== Data shown ==
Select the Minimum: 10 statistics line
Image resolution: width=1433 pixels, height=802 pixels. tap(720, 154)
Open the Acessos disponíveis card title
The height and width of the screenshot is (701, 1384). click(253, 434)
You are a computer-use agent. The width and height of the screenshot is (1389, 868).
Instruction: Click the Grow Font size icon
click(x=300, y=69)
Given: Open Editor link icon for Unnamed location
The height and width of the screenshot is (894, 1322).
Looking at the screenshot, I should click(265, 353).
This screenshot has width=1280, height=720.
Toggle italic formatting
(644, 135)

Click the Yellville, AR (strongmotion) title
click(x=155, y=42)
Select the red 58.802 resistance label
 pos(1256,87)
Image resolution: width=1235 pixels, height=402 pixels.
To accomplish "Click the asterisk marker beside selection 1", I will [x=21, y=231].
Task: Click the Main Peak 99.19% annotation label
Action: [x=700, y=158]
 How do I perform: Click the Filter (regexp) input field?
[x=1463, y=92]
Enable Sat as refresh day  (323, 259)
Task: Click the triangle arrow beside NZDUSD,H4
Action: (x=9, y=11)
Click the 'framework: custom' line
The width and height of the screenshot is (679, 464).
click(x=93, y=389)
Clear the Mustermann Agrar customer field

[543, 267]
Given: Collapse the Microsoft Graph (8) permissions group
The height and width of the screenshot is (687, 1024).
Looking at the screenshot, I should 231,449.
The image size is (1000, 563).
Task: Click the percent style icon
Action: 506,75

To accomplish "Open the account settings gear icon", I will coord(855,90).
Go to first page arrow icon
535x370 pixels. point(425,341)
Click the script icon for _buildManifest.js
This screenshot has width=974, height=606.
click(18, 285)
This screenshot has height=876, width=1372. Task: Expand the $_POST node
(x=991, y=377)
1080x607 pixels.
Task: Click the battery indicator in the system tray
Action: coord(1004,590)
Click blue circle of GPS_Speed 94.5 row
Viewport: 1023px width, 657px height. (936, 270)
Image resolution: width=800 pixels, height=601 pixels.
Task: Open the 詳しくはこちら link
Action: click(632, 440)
===
* **Exercise**: Extract every line from the one containing "This screenshot has height=876, width=1372." to the end of the entries, including both of those lines, exactly as given and with nothing added.

* **Reply**:
This screenshot has height=876, width=1372. Task: Expand the $_POST node
(x=991, y=377)
1080x607 pixels.
Task: Click the battery indicator in the system tray
Action: coord(1004,590)
Click blue circle of GPS_Speed 94.5 row
Viewport: 1023px width, 657px height. (936, 270)
Image resolution: width=800 pixels, height=601 pixels.
Task: Open the 詳しくはこちら link
Action: click(632, 440)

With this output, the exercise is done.